#### [DESCRIPTION OF THE TASK]
From the records that follow, copy every line in which "next" appears.

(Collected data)
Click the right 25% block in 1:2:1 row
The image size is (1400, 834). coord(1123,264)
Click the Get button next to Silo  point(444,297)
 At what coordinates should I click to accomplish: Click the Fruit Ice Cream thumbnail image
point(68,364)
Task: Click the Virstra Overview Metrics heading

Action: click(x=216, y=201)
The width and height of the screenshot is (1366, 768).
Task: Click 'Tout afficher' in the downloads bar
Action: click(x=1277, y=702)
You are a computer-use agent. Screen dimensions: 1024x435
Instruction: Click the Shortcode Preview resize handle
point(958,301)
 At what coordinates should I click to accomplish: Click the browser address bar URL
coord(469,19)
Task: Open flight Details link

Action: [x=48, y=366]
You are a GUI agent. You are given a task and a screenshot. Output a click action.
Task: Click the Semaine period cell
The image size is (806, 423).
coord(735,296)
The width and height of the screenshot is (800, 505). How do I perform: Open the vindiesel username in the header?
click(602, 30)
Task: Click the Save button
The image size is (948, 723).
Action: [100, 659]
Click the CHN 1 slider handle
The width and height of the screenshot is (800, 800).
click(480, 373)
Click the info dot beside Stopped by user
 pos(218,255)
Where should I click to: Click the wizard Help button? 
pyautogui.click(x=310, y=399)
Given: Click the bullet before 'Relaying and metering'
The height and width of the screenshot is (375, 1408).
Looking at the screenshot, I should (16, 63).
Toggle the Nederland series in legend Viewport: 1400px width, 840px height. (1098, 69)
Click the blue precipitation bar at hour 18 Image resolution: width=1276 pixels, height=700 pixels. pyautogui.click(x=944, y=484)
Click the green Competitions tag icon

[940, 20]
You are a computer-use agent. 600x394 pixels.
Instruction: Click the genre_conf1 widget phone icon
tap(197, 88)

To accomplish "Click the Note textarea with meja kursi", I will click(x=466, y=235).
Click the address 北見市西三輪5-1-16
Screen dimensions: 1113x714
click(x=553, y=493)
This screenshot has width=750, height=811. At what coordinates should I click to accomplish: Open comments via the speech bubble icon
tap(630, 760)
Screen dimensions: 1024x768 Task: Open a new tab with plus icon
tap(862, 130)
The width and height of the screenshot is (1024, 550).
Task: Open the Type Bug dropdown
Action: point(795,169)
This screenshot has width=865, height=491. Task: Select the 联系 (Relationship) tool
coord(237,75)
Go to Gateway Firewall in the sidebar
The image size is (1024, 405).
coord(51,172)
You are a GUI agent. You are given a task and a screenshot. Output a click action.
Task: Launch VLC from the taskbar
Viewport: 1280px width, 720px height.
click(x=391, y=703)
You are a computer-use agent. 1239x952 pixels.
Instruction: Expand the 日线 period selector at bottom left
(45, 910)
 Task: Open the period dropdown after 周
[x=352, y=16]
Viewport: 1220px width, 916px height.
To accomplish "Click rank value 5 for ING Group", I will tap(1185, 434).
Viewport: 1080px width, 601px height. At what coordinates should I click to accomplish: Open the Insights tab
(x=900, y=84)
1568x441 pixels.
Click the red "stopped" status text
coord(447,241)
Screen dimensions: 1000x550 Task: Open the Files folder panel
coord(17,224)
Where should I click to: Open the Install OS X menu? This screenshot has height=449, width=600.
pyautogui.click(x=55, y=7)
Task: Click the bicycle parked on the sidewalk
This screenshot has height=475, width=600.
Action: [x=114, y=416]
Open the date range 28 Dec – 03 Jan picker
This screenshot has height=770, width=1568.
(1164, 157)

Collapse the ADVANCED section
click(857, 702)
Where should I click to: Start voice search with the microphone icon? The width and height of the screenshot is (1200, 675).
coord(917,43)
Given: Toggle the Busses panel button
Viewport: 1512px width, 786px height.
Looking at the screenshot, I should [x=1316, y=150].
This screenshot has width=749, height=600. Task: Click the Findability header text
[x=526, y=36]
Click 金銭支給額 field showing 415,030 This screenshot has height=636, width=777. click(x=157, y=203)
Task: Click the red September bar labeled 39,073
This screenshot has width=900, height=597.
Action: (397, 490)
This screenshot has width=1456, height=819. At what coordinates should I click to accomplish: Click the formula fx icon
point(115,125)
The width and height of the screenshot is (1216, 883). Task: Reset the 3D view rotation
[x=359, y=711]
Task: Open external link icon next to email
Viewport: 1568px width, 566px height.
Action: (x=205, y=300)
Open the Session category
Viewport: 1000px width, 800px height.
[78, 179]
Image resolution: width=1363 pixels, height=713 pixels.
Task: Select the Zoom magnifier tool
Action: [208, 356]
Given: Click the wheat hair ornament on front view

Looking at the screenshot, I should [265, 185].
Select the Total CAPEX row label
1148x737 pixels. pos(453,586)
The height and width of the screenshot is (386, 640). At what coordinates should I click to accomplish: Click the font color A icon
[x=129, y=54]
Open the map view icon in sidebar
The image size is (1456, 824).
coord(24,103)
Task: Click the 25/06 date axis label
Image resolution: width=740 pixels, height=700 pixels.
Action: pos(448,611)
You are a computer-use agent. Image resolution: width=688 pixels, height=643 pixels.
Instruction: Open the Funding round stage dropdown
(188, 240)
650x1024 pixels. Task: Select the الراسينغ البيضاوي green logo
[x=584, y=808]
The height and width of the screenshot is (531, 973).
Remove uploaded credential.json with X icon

#### [ANSWER FOR THE TASK]
Click the Get button next to Silo  point(444,297)
Task: Open external link icon next to email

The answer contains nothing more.